* [EXERCISE DETAILS]: From the records below, transcribe only the lines running from the one with "X. По лѣсамъ" through the one with "March 2020 (686, 1761)". Keep both of those end lines.
------ DATA UNDER STUDY ------
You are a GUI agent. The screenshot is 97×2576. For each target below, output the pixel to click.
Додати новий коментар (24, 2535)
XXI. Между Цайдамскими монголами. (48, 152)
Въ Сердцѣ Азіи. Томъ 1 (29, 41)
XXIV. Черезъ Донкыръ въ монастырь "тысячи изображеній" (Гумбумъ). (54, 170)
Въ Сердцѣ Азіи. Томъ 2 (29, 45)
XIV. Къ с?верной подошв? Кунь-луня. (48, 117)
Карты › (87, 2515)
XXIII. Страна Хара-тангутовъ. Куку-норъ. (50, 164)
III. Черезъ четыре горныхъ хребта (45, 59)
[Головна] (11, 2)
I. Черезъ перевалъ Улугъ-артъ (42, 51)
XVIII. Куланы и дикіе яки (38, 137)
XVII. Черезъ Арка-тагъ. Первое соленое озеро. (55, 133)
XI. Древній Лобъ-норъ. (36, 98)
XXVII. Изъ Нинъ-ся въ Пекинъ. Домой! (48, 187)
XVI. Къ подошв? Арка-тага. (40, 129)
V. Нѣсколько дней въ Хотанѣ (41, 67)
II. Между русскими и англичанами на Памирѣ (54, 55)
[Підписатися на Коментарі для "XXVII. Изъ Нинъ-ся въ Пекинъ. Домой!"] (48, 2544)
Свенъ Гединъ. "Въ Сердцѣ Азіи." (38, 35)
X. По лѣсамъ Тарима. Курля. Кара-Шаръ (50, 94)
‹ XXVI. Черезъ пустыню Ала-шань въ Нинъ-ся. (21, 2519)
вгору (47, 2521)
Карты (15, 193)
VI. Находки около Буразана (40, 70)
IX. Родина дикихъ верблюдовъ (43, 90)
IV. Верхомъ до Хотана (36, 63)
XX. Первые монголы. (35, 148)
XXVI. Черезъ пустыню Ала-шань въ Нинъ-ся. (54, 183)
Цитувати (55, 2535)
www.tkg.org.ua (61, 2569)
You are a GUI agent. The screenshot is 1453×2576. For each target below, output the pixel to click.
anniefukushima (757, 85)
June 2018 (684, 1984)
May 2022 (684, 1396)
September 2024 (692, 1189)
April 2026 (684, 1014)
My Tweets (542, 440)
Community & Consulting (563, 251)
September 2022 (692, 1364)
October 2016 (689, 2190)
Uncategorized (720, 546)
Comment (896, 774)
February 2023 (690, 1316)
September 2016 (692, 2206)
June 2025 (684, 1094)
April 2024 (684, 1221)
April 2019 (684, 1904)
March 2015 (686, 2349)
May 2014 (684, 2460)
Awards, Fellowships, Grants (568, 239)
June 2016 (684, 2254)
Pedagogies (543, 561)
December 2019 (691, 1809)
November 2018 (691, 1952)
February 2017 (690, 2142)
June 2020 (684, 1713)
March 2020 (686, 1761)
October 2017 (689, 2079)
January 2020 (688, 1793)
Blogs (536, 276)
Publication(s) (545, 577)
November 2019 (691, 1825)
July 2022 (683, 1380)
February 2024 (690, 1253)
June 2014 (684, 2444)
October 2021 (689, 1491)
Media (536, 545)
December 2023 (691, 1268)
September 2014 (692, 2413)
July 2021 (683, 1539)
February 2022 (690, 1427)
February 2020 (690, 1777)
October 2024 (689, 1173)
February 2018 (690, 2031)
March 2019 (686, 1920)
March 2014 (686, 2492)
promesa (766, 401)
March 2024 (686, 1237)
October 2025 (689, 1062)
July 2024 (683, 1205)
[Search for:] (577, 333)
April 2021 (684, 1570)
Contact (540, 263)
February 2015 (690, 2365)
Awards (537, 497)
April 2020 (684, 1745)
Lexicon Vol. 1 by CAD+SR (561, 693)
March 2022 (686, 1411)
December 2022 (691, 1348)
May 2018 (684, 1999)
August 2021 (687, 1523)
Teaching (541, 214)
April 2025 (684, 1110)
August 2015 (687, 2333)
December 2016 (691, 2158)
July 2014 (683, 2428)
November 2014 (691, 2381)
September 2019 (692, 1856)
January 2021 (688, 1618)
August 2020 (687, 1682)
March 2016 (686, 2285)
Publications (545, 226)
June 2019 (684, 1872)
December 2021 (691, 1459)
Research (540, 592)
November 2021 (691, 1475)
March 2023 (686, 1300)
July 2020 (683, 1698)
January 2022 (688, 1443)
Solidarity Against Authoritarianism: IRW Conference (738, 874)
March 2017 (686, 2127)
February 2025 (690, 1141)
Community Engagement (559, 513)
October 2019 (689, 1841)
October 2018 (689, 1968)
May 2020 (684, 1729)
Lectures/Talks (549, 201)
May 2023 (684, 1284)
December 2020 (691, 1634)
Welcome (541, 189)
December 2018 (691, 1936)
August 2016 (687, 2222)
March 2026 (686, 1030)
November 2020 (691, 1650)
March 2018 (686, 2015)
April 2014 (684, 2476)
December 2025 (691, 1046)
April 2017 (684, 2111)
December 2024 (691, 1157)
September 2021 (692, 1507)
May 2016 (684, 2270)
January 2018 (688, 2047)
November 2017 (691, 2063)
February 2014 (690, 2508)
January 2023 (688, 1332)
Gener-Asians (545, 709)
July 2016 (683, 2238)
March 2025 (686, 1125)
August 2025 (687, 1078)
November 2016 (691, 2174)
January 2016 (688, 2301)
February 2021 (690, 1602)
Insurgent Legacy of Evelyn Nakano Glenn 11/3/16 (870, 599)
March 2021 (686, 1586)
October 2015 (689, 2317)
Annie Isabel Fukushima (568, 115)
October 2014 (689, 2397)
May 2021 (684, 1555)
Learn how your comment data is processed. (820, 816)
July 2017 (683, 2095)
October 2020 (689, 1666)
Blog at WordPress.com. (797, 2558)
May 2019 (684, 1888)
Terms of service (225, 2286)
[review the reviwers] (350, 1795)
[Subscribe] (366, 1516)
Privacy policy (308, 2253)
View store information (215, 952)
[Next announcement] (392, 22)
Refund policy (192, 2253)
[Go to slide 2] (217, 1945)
------
* [TASK SOLUTION]:
X. По лѣсамъ Тарима. Курля. Кара-Шаръ (50, 94)
‹ XXVI. Черезъ пустыню Ала-шань въ Нинъ-ся. (21, 2519)
вгору (47, 2521)
Карты (15, 193)
VI. Находки около Буразана (40, 70)
IX. Родина дикихъ верблюдовъ (43, 90)
IV. Верхомъ до Хотана (36, 63)
XX. Первые монголы. (35, 148)
XXVI. Черезъ пустыню Ала-шань въ Нинъ-ся. (54, 183)
Цитувати (55, 2535)
www.tkg.org.ua (61, 2569)
You are a GUI agent. The screenshot is 1453×2576. For each target below, output the pixel to click.
anniefukushima (757, 85)
June 2018 (684, 1984)
May 2022 (684, 1396)
September 2024 (692, 1189)
April 2026 (684, 1014)
My Tweets (542, 440)
Community & Consulting (563, 251)
September 2022 (692, 1364)
October 2016 (689, 2190)
Uncategorized (720, 546)
Comment (896, 774)
February 2023 (690, 1316)
September 2016 (692, 2206)
June 2025 (684, 1094)
April 2024 (684, 1221)
April 2019 (684, 1904)
March 2015 (686, 2349)
May 2014 (684, 2460)
Awards, Fellowships, Grants (568, 239)
June 2016 (684, 2254)
Pedagogies (543, 561)
December 2019 (691, 1809)
November 2018 (691, 1952)
February 2017 (690, 2142)
June 2020 (684, 1713)
March 2020 (686, 1761)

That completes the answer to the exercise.